** BEGIN RECORDS TO USE **

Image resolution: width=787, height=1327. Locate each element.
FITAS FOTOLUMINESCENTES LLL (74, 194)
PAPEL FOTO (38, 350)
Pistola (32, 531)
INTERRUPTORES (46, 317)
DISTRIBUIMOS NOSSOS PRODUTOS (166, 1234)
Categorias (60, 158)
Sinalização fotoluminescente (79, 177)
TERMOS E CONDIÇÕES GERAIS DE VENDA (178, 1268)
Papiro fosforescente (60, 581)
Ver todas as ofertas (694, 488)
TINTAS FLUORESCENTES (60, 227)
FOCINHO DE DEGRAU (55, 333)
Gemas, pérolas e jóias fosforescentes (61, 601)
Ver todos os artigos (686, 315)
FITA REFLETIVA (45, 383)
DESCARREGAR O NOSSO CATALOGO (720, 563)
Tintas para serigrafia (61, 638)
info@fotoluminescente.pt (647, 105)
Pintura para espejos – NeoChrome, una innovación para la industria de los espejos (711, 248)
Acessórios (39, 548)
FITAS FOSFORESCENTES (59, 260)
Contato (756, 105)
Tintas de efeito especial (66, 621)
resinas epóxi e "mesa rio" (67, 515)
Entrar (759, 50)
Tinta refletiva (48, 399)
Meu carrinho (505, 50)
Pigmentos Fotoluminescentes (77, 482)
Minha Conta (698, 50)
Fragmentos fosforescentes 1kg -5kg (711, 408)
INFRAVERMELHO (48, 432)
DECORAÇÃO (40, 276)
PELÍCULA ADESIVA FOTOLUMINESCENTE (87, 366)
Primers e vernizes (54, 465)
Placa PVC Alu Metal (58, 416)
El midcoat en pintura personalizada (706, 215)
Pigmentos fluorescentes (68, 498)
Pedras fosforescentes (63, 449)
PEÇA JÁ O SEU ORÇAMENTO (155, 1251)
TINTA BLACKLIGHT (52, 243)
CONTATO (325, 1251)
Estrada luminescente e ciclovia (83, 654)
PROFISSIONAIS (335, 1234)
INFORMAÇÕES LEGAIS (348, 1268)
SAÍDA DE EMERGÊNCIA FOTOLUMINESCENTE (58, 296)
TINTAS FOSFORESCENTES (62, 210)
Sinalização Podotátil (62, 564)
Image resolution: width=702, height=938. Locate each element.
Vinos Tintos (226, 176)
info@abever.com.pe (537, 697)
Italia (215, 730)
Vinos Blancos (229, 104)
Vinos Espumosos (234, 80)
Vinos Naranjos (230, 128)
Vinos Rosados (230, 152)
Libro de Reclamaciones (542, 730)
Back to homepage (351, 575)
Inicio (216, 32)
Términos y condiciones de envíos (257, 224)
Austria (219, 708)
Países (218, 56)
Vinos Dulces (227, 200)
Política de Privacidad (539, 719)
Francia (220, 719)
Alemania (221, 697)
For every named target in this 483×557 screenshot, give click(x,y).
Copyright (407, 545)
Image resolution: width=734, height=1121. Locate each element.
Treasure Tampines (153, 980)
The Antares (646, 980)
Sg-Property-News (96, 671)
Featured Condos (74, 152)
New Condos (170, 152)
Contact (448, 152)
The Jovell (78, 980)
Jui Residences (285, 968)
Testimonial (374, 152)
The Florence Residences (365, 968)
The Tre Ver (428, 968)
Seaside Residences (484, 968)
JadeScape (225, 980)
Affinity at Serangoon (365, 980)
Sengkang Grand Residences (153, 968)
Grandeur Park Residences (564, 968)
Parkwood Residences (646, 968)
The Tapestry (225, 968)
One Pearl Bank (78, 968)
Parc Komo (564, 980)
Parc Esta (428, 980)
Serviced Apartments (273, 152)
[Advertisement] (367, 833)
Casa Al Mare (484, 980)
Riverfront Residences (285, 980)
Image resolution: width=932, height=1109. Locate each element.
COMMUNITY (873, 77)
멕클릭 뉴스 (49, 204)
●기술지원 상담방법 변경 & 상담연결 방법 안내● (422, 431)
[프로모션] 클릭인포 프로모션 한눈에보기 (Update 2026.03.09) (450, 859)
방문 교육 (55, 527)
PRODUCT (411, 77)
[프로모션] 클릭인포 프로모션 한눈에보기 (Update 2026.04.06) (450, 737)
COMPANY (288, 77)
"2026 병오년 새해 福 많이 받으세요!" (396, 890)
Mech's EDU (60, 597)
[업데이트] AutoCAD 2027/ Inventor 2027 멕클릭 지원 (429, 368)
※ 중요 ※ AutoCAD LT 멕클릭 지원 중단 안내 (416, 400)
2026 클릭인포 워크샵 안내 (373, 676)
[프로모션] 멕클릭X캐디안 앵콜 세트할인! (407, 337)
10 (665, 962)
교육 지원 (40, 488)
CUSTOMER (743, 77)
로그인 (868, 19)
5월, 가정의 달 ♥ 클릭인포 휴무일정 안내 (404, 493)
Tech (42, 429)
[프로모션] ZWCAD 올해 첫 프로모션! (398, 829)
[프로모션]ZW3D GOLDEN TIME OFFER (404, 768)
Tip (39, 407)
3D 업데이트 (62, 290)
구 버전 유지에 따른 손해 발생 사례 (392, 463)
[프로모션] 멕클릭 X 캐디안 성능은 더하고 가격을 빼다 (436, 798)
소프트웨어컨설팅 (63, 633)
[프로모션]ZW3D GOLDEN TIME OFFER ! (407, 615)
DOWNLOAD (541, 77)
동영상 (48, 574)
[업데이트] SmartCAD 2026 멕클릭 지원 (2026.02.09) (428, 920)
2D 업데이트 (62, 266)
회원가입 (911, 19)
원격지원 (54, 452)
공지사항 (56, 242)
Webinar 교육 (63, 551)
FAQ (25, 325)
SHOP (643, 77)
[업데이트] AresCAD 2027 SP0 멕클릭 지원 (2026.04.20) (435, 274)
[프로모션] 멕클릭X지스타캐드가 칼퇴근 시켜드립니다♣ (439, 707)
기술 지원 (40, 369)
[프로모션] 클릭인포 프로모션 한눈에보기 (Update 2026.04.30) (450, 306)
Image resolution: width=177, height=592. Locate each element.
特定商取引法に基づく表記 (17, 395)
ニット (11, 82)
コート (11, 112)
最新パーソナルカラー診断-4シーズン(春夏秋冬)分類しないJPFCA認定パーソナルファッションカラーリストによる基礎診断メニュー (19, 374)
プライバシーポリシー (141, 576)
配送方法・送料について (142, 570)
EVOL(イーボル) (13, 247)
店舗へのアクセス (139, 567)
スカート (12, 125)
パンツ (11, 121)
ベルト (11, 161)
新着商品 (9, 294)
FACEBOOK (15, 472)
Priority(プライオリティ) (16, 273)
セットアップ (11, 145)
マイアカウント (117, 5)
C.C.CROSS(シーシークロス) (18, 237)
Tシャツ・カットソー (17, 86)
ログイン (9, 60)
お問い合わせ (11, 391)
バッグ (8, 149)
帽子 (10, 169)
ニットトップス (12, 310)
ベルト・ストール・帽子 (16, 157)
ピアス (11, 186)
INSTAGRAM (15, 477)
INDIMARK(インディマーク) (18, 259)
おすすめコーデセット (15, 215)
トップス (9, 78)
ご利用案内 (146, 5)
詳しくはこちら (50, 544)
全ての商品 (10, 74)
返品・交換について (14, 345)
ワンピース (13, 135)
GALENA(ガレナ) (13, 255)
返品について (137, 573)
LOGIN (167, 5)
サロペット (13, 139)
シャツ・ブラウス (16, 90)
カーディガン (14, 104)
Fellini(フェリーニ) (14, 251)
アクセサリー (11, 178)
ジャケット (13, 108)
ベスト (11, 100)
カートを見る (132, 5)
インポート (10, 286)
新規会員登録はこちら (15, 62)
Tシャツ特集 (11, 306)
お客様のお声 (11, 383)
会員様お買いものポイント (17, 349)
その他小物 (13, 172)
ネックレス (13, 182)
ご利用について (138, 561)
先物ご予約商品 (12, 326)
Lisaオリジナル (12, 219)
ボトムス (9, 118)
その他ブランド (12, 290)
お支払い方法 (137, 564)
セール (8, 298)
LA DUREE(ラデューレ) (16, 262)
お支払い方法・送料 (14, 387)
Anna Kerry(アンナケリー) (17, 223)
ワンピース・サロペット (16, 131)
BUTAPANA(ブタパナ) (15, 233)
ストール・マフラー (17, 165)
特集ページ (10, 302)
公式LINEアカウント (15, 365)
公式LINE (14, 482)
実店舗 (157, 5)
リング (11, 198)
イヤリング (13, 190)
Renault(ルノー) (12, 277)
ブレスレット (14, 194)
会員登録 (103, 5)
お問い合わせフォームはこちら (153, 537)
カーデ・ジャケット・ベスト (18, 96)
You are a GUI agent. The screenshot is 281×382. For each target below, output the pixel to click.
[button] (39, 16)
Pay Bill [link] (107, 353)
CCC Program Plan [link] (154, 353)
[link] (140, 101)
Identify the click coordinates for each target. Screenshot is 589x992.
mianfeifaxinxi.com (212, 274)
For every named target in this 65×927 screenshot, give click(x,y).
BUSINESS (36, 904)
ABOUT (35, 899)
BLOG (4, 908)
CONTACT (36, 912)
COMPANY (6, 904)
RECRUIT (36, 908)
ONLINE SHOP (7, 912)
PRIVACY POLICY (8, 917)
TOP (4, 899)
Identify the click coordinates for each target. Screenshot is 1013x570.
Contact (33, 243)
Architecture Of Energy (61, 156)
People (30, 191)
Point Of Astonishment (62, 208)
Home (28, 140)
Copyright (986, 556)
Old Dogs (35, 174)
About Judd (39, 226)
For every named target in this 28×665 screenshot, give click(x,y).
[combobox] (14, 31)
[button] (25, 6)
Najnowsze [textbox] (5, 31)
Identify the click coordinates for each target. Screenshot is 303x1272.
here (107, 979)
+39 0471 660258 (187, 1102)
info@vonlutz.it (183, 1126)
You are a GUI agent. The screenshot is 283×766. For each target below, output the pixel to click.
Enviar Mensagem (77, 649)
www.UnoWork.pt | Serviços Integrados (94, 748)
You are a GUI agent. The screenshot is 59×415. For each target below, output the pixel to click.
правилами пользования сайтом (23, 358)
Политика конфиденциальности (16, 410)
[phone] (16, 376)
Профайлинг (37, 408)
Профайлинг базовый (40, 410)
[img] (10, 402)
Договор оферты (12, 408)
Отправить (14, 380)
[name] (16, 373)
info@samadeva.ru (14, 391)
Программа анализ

** END RECORDS TO USE **

§ WORK INSTRUCTIONS: Copy out the listing lines from the one containing "Fellini(フェリーニ) (14, 251)" through the one containing "お支払い方法・送料 (14, 387)", both included, with nothing changed.

§ COMPLETE OUTPUT:
Fellini(フェリーニ) (14, 251)
アクセサリー (11, 178)
ジャケット (13, 108)
ベスト (11, 100)
カートを見る (132, 5)
インポート (10, 286)
新規会員登録はこちら (15, 62)
Tシャツ特集 (11, 306)
お客様のお声 (11, 383)
会員様お買いものポイント (17, 349)
その他小物 (13, 172)
ネックレス (13, 182)
ご利用について (138, 561)
先物ご予約商品 (12, 326)
Lisaオリジナル (12, 219)
ボトムス (9, 118)
その他ブランド (12, 290)
お支払い方法 (137, 564)
セール (8, 298)
LA DUREE(ラデューレ) (16, 262)
お支払い方法・送料 (14, 387)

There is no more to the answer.